Pandas - Read Multiple Sheets from Excel

• Use `pd.read_excel()` with the `sheet_name` parameter to read single, multiple, or all sheets from an Excel file into DataFrames or a dictionary of DataFrames

Key Insights

• Use pd.read_excel() with the sheet_name parameter to read single, multiple, or all sheets from an Excel file into DataFrames or a dictionary of DataFrames • Reading all sheets at once with sheet_name=None returns an ordered dictionary where keys are sheet names and values are DataFrames, enabling efficient batch processing • Combine pd.concat() with multi-sheet reading to merge data from multiple sheets into a single DataFrame when sheets share the same structure

Reading a Single Sheet

The default behavior of pd.read_excel() reads only the first sheet.
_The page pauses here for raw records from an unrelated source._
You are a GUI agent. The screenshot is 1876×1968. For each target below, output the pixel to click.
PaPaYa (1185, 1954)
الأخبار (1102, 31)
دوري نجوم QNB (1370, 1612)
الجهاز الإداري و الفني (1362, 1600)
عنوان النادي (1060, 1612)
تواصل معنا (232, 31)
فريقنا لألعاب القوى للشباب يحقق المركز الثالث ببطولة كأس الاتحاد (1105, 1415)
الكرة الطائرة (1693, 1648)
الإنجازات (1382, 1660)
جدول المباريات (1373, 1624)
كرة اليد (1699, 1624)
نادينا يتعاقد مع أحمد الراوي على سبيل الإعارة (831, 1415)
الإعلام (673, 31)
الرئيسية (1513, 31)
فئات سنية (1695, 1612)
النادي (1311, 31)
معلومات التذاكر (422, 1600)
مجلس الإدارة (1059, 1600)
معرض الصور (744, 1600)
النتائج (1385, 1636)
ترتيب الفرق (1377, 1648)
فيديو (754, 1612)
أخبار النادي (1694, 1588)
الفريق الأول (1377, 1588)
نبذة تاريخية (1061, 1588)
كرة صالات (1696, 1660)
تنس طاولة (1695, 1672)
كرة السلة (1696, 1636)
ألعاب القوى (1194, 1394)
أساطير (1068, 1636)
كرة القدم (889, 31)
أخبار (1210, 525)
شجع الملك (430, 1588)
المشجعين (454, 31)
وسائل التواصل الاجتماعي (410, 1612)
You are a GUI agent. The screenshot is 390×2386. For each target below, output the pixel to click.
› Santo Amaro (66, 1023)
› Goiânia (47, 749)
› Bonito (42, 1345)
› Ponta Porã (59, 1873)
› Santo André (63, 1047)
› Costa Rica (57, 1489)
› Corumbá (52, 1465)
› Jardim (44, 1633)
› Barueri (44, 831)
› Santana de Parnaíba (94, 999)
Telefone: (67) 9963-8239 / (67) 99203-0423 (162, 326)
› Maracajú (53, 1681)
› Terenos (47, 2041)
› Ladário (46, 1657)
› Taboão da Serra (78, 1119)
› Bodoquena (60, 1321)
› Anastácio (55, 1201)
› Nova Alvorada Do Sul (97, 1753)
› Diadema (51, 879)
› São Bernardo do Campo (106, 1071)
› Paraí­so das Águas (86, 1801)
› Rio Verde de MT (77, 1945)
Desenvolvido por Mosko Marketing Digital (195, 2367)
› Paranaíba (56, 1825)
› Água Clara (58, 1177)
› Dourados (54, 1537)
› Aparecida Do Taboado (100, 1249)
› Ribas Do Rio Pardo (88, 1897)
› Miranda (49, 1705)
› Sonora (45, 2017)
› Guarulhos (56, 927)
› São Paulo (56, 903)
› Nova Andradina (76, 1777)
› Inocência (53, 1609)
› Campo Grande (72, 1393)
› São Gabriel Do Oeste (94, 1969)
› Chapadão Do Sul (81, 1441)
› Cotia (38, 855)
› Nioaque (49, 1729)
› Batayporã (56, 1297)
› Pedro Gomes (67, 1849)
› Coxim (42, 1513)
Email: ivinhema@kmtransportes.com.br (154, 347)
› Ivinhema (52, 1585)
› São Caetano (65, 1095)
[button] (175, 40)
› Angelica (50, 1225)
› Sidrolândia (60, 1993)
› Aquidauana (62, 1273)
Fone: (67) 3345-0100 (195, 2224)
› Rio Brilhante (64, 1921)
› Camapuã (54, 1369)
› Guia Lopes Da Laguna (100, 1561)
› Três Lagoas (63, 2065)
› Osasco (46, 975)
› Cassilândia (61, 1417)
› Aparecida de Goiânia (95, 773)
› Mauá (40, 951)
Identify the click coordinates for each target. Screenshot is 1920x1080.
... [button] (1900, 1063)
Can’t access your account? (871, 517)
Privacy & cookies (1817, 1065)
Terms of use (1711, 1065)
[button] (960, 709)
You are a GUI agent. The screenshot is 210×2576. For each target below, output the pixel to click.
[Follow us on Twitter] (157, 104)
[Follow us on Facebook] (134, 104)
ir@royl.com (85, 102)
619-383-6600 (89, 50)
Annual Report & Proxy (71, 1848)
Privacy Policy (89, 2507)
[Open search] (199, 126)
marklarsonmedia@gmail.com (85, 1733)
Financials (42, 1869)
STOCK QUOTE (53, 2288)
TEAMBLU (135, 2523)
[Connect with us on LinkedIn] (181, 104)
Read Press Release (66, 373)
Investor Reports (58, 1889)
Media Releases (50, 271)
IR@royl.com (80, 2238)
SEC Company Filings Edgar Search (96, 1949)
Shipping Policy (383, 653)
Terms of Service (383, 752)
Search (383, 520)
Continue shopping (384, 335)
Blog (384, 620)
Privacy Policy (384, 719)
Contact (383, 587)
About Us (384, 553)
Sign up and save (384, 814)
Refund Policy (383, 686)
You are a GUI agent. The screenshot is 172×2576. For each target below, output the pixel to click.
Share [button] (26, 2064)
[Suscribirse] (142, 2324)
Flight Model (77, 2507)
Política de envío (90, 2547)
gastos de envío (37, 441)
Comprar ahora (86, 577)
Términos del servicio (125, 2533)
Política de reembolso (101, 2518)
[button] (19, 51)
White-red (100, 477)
You can specify a different sheet by name or index position (zero-based).

import pandas as pd

# Read the first sheet (default)
df = pd.read_excel('sales_data.xlsx')

# Read a specific sheet by name
df_q1 = pd.read_excel('sales_data.xlsx', sheet_name='Q1_Sales')

# Read a specific sheet by index (0-based)
df_second = pd.read_excel('sales_data.xlsx', sheet_name=1)

The sheet_name parameter accepts strings for sheet names or integers for positional indexing. This approach works well when you know exactly which sheet contains your target data.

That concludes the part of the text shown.